EXERCISE TEXT:
When my other grandfather (paternal) died a year or two later, the family was prepared for it, for he had cancer of the pancreas, leading to uncontrollable diabetes and, eventually, multiple organ failure. It wasn’t possible for my father or his Delhiite elder brother to leave their jobs for an indefinite period. My mother’s service was called for. I was still convalescing from jaundice and so accompanied her, and was put under a lady tutor. I witnessed my দাদু’s growing agony first hand but was not scarred in the process to the great disappointment of a few nosey relatives of mine. And, from Mr. Bhowmik, the paramedic, I quickly learned the cumbrous titrative process of determining the sugar level in দাদু’s urine. The paramedic was not needed to come every day after I became a veritable adept. Later, my জ্যেঠি and পিসি too were commandeered to tide over the crisis that got too big for my mother and grandmother. ওগো দাদু, I called him that for grandma used to address him obliquely as ওগো (are-you-listening is the nearest translation), was not demonstrative in his affection.
Whenever in Calcutta, I used to accompany him to the lakes in his evening constitutionals, before he fell ill. Every few yards he would stop to speak to acquaintances (he had far too many), discuss their prognosis with his non-paying patients — usually bhistiwallahs (they supplied water to his flat in buffalo-skin bags for the supply line was unreliable; already a vanishing breed at that time, like those who walked miles to light the gas-fired street lamps on Ramani Chatterjee Street seen clearly from grandfather’s bedroom window) and homebound maidservants — and also making his presence known to several of his friends, young and old, who happened to be looking on from their balconies. He narrated the stories of the Iliad and the Odyssey to me in between, and tales of the Arabian nights, and explained some finer points of diagnosis or medicine. “Never be a doctor when you grow up”, he told me once, though he was one and belonged to the vaidya caste of medicos. “Not one of my relatives has ever earned much, for they were too soft to ask for what was their due; মহাশয় হইলে মহত বিষয়-আশয় হয়না“. I remember that my father, জ্যেঠা and my elder cousin from Delhi were there too when his end came. After his death (which must have been a great relief for him and his dear ones), grandmother refused to leave the house for our one-horse town with all its সাহেবি amenities available at least once a week.

SUPPLIED INFORMATION:
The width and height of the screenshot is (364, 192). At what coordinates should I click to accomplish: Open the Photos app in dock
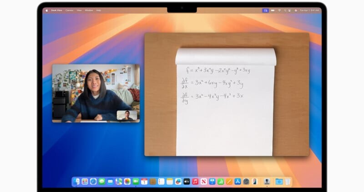click(x=127, y=182)
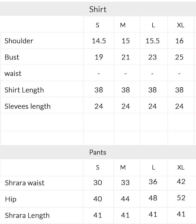
Task: Click the hip value 48 for L
Action: pyautogui.click(x=153, y=198)
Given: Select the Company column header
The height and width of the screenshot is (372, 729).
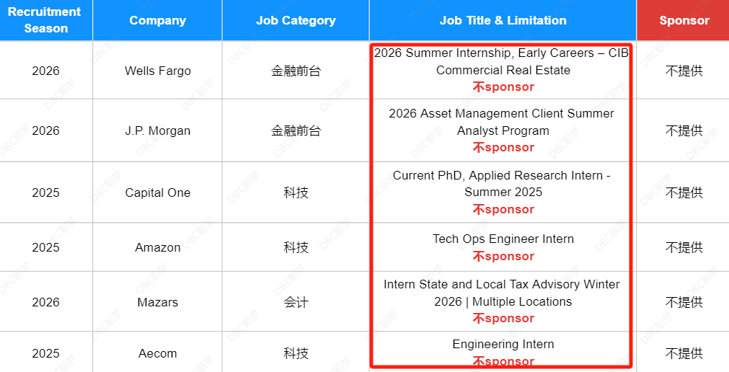Looking at the screenshot, I should (158, 20).
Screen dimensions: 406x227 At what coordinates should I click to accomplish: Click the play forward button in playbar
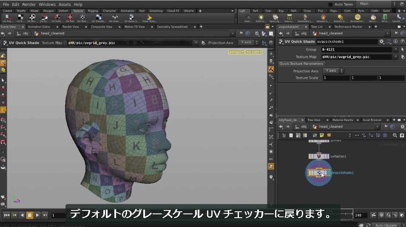(x=37, y=215)
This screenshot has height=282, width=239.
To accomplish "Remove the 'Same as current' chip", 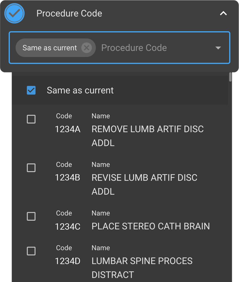I will pyautogui.click(x=86, y=48).
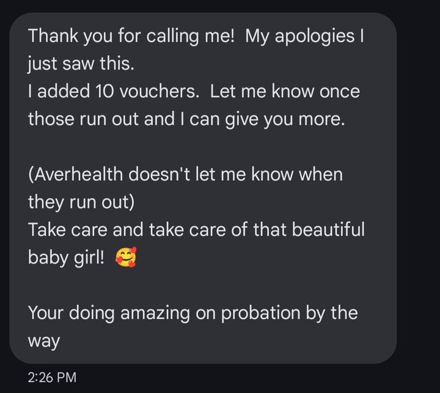This screenshot has height=393, width=440.
Task: Select the word "amazing" in the message
Action: (155, 314)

TASK ITEM A:
Answer these questions from the account of the grandfather's illness:
(i) What disease did the paternal grandfather have?
(ii) What was the name of the paramedic?
(iii) Which stories did the grandfather tell during the evening walks to the lakes?
TASK ITEM B: Carry on the account of the grandfather's illness from where it stops.

EXERCISE ANSWER A:
(i) Cancer of the pancreas.
(ii) Mr. Bhowmik.
(iii) The stories of the Iliad and the Odyssey, and tales of the Arabian Nights.

EXERCISE ANSWER B:
That was when The Ten Commandments was running in the New Empire. Father, with his fresh-tonsured head (not that that made too much of a difference to his advancing baldness), took all of us cousins to see it, so as to relieve us from what he saw as “an unhealthy, oppressive air”. All the spectators in the hall would stare rudely at my his pate, for Yule Brynner, with a shinier one, played Rameses II in the Cecil B. DeMille blockbuster.
I vividly remember the smallest details of his illness and death but his death, for some reason, never got enmeshed in the tangled cluster of my firefly grief. May be I was a bit grown up, a little wiser by then.
The small town that was my home for many more years to come was great to grow up in for all its positive attributes, if you didn’t count the frog-in-the-well existence as too bad, but, for me, the miasma of sadness refused to clear up ever, though leaving the IOQ for the Estate was very much a part of that.
That wasn’t the end of my growth pangs.